### What you are asked to do
Write out the text lines of every entry below word for word, leaving out the pictures.
[START Records to process]
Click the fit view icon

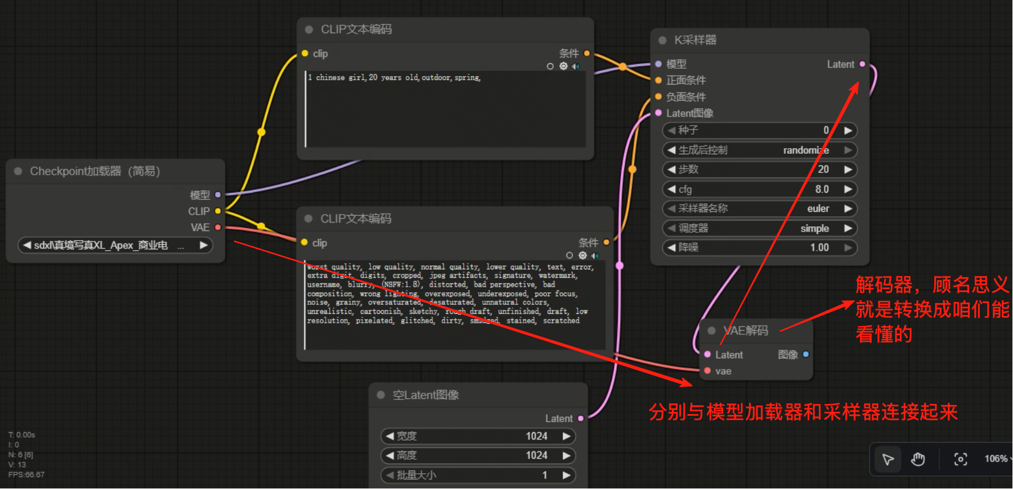click(961, 460)
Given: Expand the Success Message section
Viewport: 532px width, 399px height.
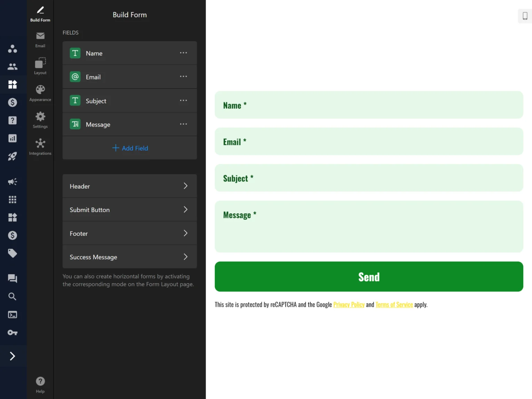Looking at the screenshot, I should point(129,257).
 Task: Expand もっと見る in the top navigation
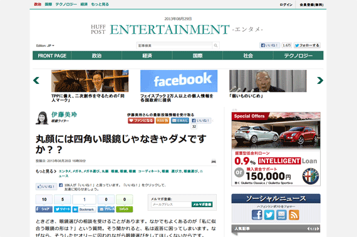100,4
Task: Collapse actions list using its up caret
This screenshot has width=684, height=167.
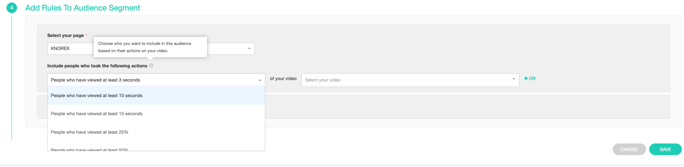Action: pyautogui.click(x=260, y=80)
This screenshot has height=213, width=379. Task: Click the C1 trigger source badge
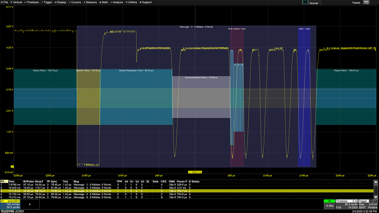point(371,201)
[END Records to process]
### Exercise response
Click the fit view icon

click(961, 460)
Given: Expand the Success Message section
Viewport: 532px width, 399px height.
Looking at the screenshot, I should point(129,257).
 Task: Expand もっと見る in the top navigation
100,4
Task: Collapse actions list using its up caret
This screenshot has width=684, height=167.
Action: pyautogui.click(x=260, y=80)
This screenshot has height=213, width=379. Task: Click the C1 trigger source badge
point(371,201)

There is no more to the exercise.